Just about every startup founder’s dream is to join the herd of unicorns — becoming a statistical rarity or household name like Uber, Lyft or Postmates. But it much easier said than done. These days, just establishing a startup takes a talented and dedicated team, especially when the failure rate of U.S. companies after five years is over 50% and over 70% after the ten-year mark.

Do unicorns simply emerge from the thousands of entrepreneurs in some Darwinian-like journey or is there a pattern to be found? To help you better understand unicorland and how to model your startup, Embroker put together this guide dives into some of the factors that make unicorns unique, including geographical placement, industry breakdown and lessons you can apply to your startup. 

Below, we’ve highlighted three major components from the guide. 

Mapping Unicornland

Where should the birthplace of your unicorn be? If you looked at unicorns a decade ago, nearly all resided within the U.S. However, today things look a little different. While it makes financial sense to situate yourself next to a hotbed of innovation like Silicon Valley, in a major tech hub like Seattle or set up shop next to Wall Street bulls, unicorns have gone global. 

Over the years unicornland has expanded from U.S.-based startups to a global club, meaning that unicorns can really be born anywhere. So while the U.S. still dominates the unicorn map another 37% are based in China, with more and more popping up in countries like India, Great Britain and Brazil.

Leading Unicorn Industries

True, it helps to be in the right place, but one of the most important factors to consider is which industry your startup will reside in. It’s a question that every entrepreneur must take seriously when developing their startup idea. Unfortunately, there’s no black and white answer to this question, especially as technology changes this framework year over year. However, we can still look at the herd as a whole to pick out patterns and see which industries have historically dominated the club.  
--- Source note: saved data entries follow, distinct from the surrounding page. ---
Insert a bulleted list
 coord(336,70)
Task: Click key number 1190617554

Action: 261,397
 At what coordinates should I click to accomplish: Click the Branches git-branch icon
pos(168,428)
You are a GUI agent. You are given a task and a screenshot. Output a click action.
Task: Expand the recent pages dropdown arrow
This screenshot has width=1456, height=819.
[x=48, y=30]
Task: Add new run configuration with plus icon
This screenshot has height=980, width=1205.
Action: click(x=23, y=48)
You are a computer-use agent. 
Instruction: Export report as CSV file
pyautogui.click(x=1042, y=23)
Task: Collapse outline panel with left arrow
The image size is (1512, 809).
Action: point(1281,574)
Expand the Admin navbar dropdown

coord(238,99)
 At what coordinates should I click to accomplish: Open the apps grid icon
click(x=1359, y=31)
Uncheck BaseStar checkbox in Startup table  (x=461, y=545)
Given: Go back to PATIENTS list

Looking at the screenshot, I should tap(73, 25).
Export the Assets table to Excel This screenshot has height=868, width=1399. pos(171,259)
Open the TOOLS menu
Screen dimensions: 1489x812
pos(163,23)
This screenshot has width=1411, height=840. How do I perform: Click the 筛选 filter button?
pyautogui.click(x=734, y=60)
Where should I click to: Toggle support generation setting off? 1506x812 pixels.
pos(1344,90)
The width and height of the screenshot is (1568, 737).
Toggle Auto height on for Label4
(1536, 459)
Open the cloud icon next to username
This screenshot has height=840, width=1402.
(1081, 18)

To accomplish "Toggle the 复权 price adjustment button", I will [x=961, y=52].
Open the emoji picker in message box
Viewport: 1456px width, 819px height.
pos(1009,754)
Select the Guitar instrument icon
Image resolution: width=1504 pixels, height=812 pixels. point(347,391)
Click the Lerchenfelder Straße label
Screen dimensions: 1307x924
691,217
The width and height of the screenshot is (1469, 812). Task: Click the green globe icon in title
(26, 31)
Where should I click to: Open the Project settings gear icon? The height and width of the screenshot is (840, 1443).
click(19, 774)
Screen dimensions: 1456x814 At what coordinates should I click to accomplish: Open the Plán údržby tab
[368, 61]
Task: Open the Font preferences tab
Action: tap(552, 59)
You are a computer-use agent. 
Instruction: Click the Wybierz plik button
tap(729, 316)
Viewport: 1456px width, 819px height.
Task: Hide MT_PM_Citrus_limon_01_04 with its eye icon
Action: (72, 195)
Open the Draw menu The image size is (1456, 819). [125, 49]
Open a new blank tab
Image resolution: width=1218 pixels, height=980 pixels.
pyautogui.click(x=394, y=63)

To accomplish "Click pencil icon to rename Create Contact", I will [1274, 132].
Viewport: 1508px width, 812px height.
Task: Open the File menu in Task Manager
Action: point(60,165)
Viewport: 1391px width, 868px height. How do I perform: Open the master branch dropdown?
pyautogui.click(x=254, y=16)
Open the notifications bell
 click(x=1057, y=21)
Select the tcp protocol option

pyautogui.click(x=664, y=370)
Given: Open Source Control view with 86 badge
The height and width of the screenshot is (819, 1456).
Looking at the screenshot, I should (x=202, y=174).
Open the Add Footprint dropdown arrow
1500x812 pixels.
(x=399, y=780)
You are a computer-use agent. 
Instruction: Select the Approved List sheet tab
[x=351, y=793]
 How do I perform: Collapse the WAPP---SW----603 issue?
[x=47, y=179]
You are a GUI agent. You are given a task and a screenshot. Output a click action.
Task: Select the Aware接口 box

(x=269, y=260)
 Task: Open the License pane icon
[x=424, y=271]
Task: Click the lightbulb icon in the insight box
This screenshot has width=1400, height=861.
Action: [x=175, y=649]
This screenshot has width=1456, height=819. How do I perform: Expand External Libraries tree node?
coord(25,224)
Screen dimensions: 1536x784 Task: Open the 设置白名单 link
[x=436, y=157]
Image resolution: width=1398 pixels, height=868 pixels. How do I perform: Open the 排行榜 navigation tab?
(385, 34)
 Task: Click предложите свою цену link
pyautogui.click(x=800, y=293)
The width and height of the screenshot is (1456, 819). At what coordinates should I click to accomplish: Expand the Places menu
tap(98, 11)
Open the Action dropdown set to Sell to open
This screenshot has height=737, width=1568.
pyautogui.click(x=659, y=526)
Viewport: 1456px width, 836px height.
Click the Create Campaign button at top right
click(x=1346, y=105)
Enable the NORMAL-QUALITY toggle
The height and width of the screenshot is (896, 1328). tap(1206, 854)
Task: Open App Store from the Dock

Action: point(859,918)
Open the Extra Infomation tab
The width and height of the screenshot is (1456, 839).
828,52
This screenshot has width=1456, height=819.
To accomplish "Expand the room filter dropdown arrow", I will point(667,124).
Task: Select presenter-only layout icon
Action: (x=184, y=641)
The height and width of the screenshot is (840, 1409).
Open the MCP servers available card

The bulk of unicorns exist within four different spaces, fintech (12% of all unicorns), eCommerce (11%), internet software (9%) and on-demand (6%). 

That doesn't mean funding isn't available outside of these industries. Startups have flourished in industries like 3-D printing, clothing, entertainment, gaming, HR tech, music, and even tech for kids and babies. In other words, don't assume the only valuable idea is one in one of the top four categories — although there are hot areas, and investors may focus on them, looking for a big opportunity.

Founding Team Size

The next important topic to consider is your founding team size. Should you go at it solo, take on a co-founder or establish a founding team? Again, there’s no single answer to this question, but if you look at the founding size of the top 23 unicorns, you’ll notice a trend — most are well under 10 founders. 

In fact, of the top global unicorns, over half had a founding size of 1-2 people. Because disagreement, stress, and conflict are inevitabilities during the startup journey, one school of though is that these are more easily resolved with a smaller founding team, which could explain the trend. 

That said, two heads are better than one and starting a business (a successful one at that) requires a variety of skills that few people possess on their own, so having two or more founders can help make the representation of that entire skillset more complete. If it was just knowledge and resources that determined success, then teams would always win. However there are multiple social factors that contribute to a startup’s success.